Happily, Clay only mimicked her Mistress when she was working, unless she was being petulant. I knew that if we had a long day, my Mistress would help me to undress. She would braid up my hair and bank her own fire, so that I might get to sleep sooner. She would interrupt her own tasks to wish me good morning, or tease me to make me swim with her in the pool.
On other days, she was irritable and curt. She would goad me or flatter me, practicing her Siren arts out of sheer boredom. Her cruelty may have come from Dahra, but there was a trace of fire in it that was wholly her own. Dahra never tried to make anyone care about her. Clay raised her prey up before she pierced their fluttering breasts. Her victims returned to her long after Dahra’s had been scared away.
To my surprise, Dahra started bringing men into her room at night.

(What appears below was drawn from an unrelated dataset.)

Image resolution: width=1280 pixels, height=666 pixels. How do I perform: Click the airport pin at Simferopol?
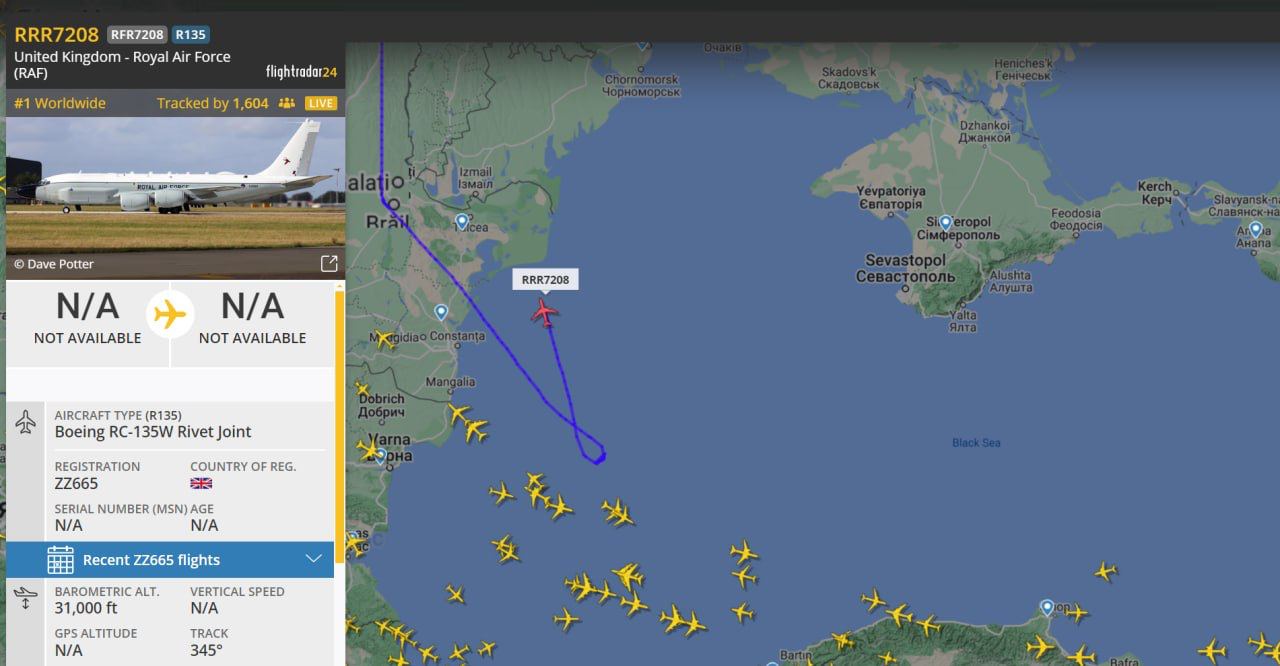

I had thought that she was unmoved by sex. On the island, she had a reputation for bewitching men with her potions rather than her bod
y. She embodied austere command to the point where Sweetwater had dared her to work with her hair streaked in ashes. The men were so stoned, she jeered, that they would think she had a halo.
Sweetwater had forbidden Mistress Clay to indulge herself, but she hadn’t said one word to Dahra. Nobody thought it was necessary.
On the third night, when yet another man slipped through the courtyard, I peeked through the slit in Dahra’s door to watch. I was half convinced that the Siren would strip her robes off and reveal Clay in disguise! Dahra led the man to the bed. She gently took his boots off and then stood up to light two sticks of incense. The odour made my nose tickle, and then a wonderful feeling of looseness suffused my limbs.
I felt a hand on my shoulder. If I hadn’t been so relaxed I would have squeaked and given myself away, but I looked up and smiled peacefully into Clay’s amused eyes.